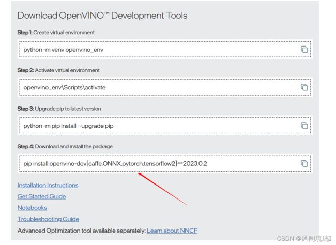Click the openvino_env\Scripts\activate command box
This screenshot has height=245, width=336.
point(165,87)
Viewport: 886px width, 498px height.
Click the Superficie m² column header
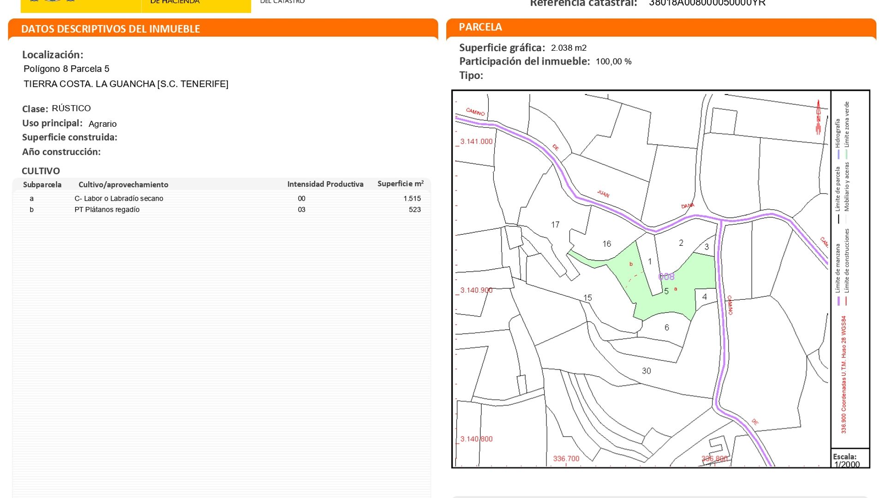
_ _ _ _ _
Could you update the entries above so that "column header" reads "column heading", keeping everything else the same and leaving out the pictures?

- [Answer]:
Click the openvino_env\Scripts\activate command box
This screenshot has height=245, width=336.
point(165,87)
Viewport: 886px width, 498px height.
Click the Superficie m² column heading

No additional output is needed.